Mathieu Ferré poursuit là son grand projet éditorial, entamé il y a deux ans avec le substantiel coffret La Vie moderne, cette fois-ci en bonne intelligence avec Universal. Tenez-le vous pour dit : jamais une « intégrale » n’aura proposé autant de contenu inédit d'un coup. Depuis maintes décades, les amateurs de Léo Ferré avaient dû se contenter de deux concerts officiels pour la décennie 60 : un Alhambra 1961 tronqué (16 titres sur la trentaine interprétée par l'artiste) et un Bobino 1969 quasi-complet, sans oublier un bout d'ABC 1962 (4 titres), alors même que Ferré, loin d'être un créateur dans sa tour d'ivoire, aura chanté sur scène inlassablement, année après année, et alors même qu'il existait des captations identifiées dans les « silothèques » de l'INA. Il y avait là un flagrant retard à rattraper, Léo Ferré étant le dernier grand artiste de la chanson à ne pas avoir encore bénéficié de la furia complétiste de notre époque archivistique.

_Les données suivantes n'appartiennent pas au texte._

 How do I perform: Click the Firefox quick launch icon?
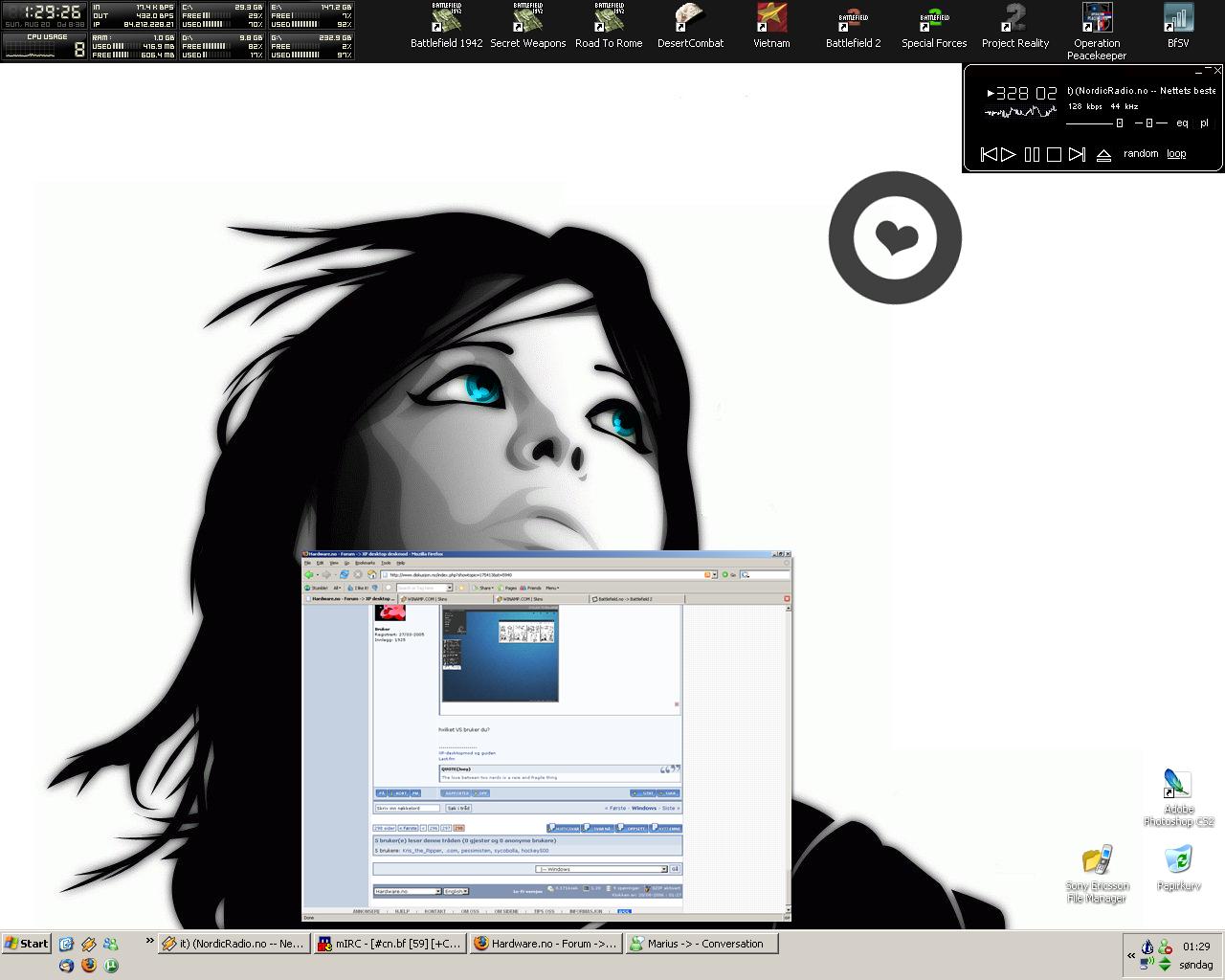click(89, 965)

C’est chose faite ici avec pas moins de dix concerts différents, riches en redécouvertes et surprises, enregistrés entre le 27 janvier 1961 et le 20 septembre 1967. Parti sur sa lancée, Ferré s’y fait d’abord accompagner par un petit groupe de musiciens à géométrie variable, dont le noyau dur a été assemblé par lui dans les années 50, avant de choisir le dépouillement en ne gardant qu'un pianiste, le « hibou sérénade » Paul Castanier. Qu’il s’agisse du décisif concert donné au Vieux-Colombier en janvier 1961, premier récital de Léo dans la capitale par quoi l'avalanche de la consécration va s'enclencher, du grand concert triomphal à l'Alhambra de novembre 1961 ici enfin dignement complété, qu'il s'agisse des inattendus Vieux-Colombier 64, Alhambra 65, Maison de la Radio 66 (préfiguration à vingt ans d'écart de la future tournée poètes de 1986 !), ou des retrouvailles avec Bobino en 1965 et 1967, force nous sera de constater que Léo Ferré ce n'est plus uniquement les beaux albums familiers que l'on sait ; c'est aussi un « chanteur de fond », un répertoire évolutif et néanmoins constant, forêt de mots et de notes aux cycliques piliers, irriguée des cent rus du passé vif encor ; un performer habile et labile, instinctivement mu par un naturel qui trouve à s'exprimer ex abrupto, plus rustiquement, plus librement peut-être qu'à travers la circonvolutive chambre à subterfuges du studio, le figement du marbre final.
Désormais, une large part du répertoire studio de Léo Ferré trouve son double scénique, retrouve sa dualité véridique, la chair vivante de sa pratique – ô joie des écoutes comparatives ! De quoi porter un regard décapé et mieux équilibré sur Léo Ferré, le créateur et le chanteur, le génie et l'homme de métier, l'artiste jugé parfois intimidant et le saltimbicou humain, si humain. Il serait dommage de passer à côté de ça, pas vrai ?!